Entre os registros de 2025 estão incluídas denúncias de trabalho escravo infantil, além de situações envolvendo adultos submetidos a jornadas exaustivas, condições degradantes de trabalho, servidão por dívida e restrição de liberdade, características que configuram o crime segundo a legislação brasileira.

Resgates e histórico desde 1995

Os dados de denúncias dialogam com os resgates realizados, que já libertaram mais de 65 mil pessoas. Em 2024, 2.186 pessoas foram resgatadas em situações de trabalho análogo à escravidão no Brasil, segundo a Secretaria de Inspeção do Trabalho, vinculada ao Ministério do Trabalho e Emprego.

De acordo com o último levantamento do MTE, cerca de 65,6 mil pessoas já foram resgatadas de condições análogas à escravidão no país desde 1995. Esse total é resultado de mais de 8,4 mil ações fiscais realizadas até dezembro de 2024.

Setores mais afetados e perfil urbano

Em 2024, os setores econômicos com maior número de trabalhadores resgatados, segundo a Classificação Nacional das Atividades Econômicas (CNAE), foram, Construção de edifícios (293 resgatados), Cultivo de café (214), Cultivo de cebola (194), Serviços de preparação de terreno, cultivo e colheita (120), Horticultura, exceto morango (84).

Os dados também revelam que 30% dos trabalhadores resgatados em 2024 estavam em áreas urbanas, indicando um crescimento do problema fora do meio rural, tradicionalmente associado a grandes propriedades agrícolas.

Canais de denúncia e confiança da população

Janeiro de 2025 foi o mês com o maior número de denúncias já registrado desde a criação do Disque 100, em 2011. Foram 477 denúncias apenas no primeiro mês do ano.

Desde que o canal passou a receber registros sobre trabalho escravo, mais de 26 mil denúncias relacionadas a trabalho escravo e condições análogas à escravidão já foram feitas em todo o Brasil, segundo o ministério.

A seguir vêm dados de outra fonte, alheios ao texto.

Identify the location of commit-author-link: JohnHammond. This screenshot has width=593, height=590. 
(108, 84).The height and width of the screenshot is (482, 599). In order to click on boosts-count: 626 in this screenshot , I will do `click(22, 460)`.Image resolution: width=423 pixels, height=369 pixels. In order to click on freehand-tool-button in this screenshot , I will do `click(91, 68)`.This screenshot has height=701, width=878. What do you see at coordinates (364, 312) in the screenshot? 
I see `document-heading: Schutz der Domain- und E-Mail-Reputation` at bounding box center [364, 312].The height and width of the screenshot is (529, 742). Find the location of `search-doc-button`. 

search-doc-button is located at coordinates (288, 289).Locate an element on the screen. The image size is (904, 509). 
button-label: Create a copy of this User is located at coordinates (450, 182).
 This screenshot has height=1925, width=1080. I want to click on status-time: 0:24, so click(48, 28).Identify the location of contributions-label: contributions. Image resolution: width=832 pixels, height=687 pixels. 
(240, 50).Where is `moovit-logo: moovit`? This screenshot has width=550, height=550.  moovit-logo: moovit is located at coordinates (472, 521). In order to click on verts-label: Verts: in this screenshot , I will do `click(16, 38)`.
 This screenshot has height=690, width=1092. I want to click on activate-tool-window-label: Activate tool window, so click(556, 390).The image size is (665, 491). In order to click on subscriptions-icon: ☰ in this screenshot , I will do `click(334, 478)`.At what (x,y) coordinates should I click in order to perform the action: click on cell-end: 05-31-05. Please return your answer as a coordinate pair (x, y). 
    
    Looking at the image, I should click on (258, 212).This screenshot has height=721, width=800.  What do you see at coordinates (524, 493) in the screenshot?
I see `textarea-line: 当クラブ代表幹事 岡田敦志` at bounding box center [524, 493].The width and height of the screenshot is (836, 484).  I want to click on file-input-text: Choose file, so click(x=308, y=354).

Além do Disque 100, o governo mantém o Sistema Ipê para denúncias específicas de trabalho análogo à escravidão, com possibilidade de registro anônimo e envio de informações que facilitem investigações e ações de proteção.

Interpretação dos especialistas e desafios

Especialistas e autoridades destacam que o aumento das denúncias não significa, necessariamente, crescimento isolado do crime, mas também pode refletir maior conscientização da população, ampliação dos canais de denúncia e confiança nos mecanismos de proteção.

Mesmo considerando maior visibilidade e acesso a canais, os números elevados mantêm o alerta sobre a persistência do trabalho escravo no país e sobre a necessidade de políticas públicas, fiscalização e ações coordenadas para prevenção e reparação das vítimas.